O cotidiano do aposentado é resgatado por uma lembrança que confere lustre e sentido à vida.
Ora, "Entreatos" é o contraponto de "Peões". A significação coletiva do momento apresentado é evidente e invasiva: Lula se torna presidente do Brasil. Mas o filme privilegia quase exclusivamente as cenas do cotidiano, espreita as palavras e os gestos que, geralmente, seriam excluídos dos livros de história.
A questão é saber se esses gestos e essas palavras ainda são possíveis. Num momento do filme, Lula observa: "Estou começando a ficar preocupado com o que é que vai mudar na minha vida a partir de uma eleição (...) com a perda de liberdade". Ele está pensando no peso dos rituais da Presidência: "Aquela coisa toda oficial".
Essa consideração, pensativa e tocante, faz que o humor brincalhão de Lula no filme assuma, de repente, um tom nostálgico, como se fosse o resto de uma parte de seu ser condenada ao silêncio pelos rigores de sua futura função.

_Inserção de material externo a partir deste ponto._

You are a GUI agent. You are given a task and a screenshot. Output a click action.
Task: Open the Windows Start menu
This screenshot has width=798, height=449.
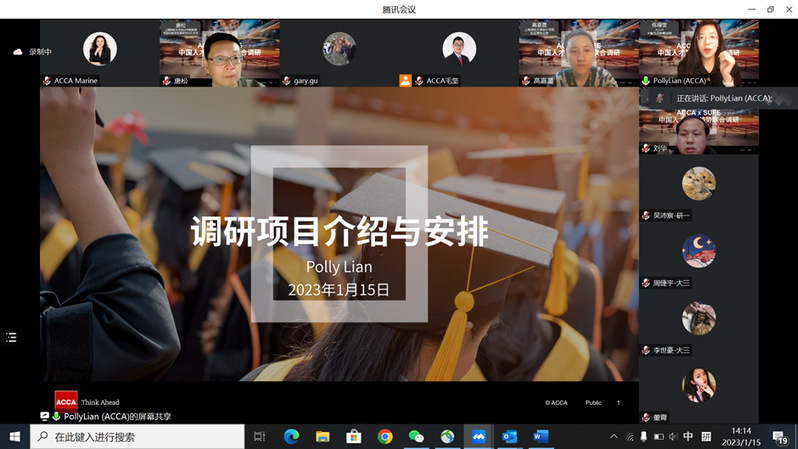click(x=14, y=436)
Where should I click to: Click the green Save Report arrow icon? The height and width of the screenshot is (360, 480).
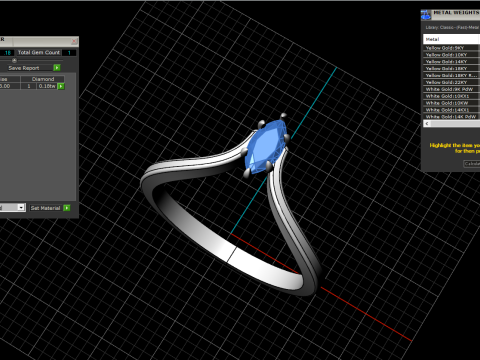(x=57, y=68)
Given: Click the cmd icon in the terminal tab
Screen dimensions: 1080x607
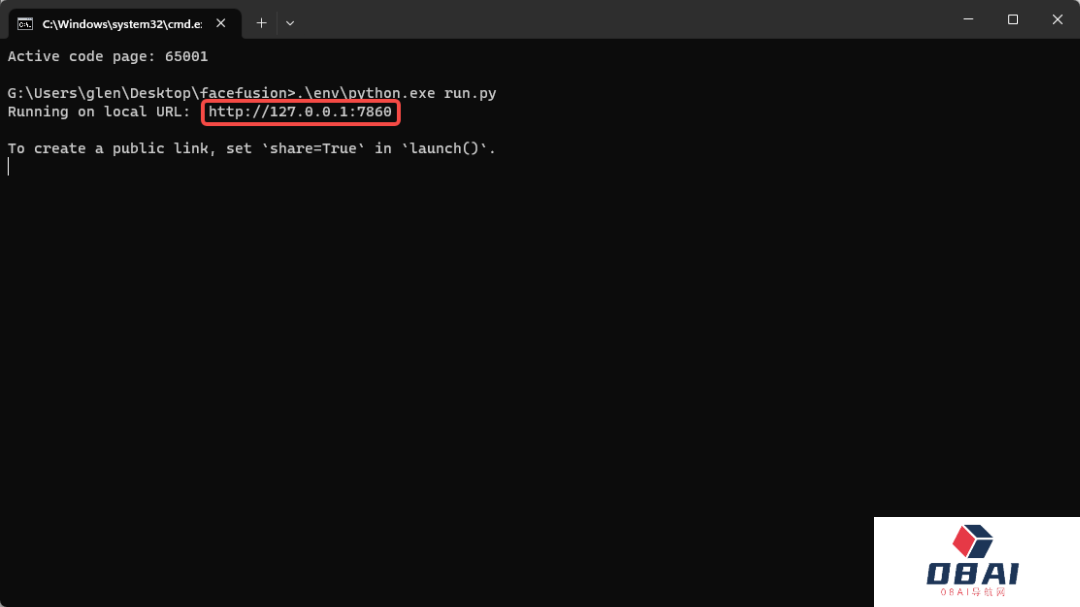Looking at the screenshot, I should (25, 23).

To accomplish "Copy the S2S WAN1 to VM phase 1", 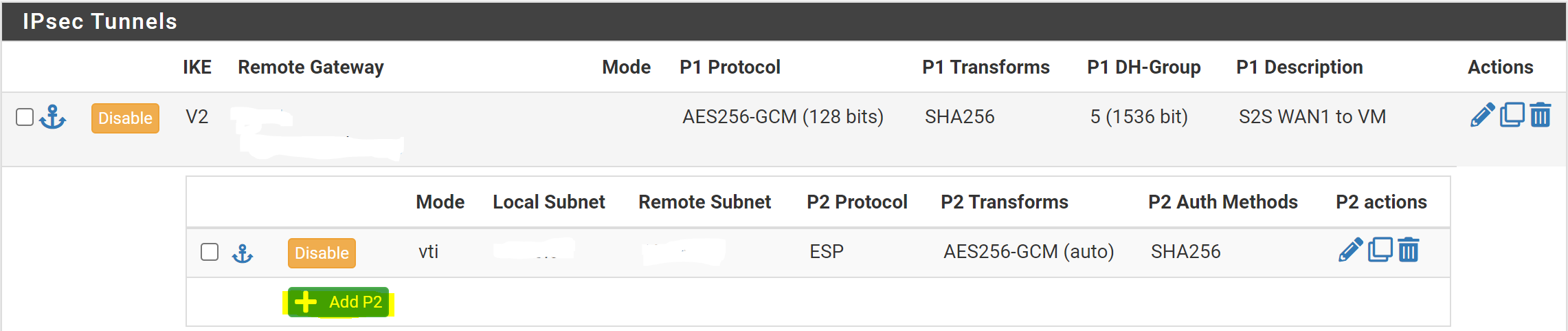I will tap(1512, 115).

Os peões de Coutinho se afastaram do momento em que suas vidas fizeram história. O Lula de João Salles decidiu fazer história e sabe que, por isso, está sacrificando um pouco de sua vida.
Talvez essa nostalgia do cotidiano perdido seja o traço mais íntimo de Lula presidente. Ela se expressa, por exemplo, na obstinação em continuar sendo "ele mesmo".
A cada vez que Lula improvisa, afastando-se do texto escrito de um discurso, imagino que sua assessoria de imprensa segure a respiração. Mas, seja qual for a digressão, resta que a dificuldade em adotar a retórica abstrata do poder é uma qualidade moral.
O ditado diz que não há grandes homens para seus mordomos. Ou seja, o privado nunca seria glorioso, e o grande homem seria aquele que não luta com o nó de sua gravata, pois já está, sempre, engravatado: ele renunciou às "misérias" privadas para enaltecer sua significação pública.
Ora, sempre pensei o contrário do ditado. Parece-me que só pode haver grandes homens para seus mordomos. Não porque os mordomos conheceriam os segredos de alcova que comprovam ou não a grandeza do homem. Mas porque uma condição da grandeza está na própria incapacidade de renunciar à concretude da vida privada: se não há nada para mordomo ver, é que a função substituiu o sujeito. Ele não terá como ser grande, por falta de ser homem.
Essa condição mínima da grandeza vale sobretudo para um governante, pois sua incapacidade de renunciar à sua vida privada, nesse caso, deveria garantir que ele não esquecerá a vida concreta dos governados.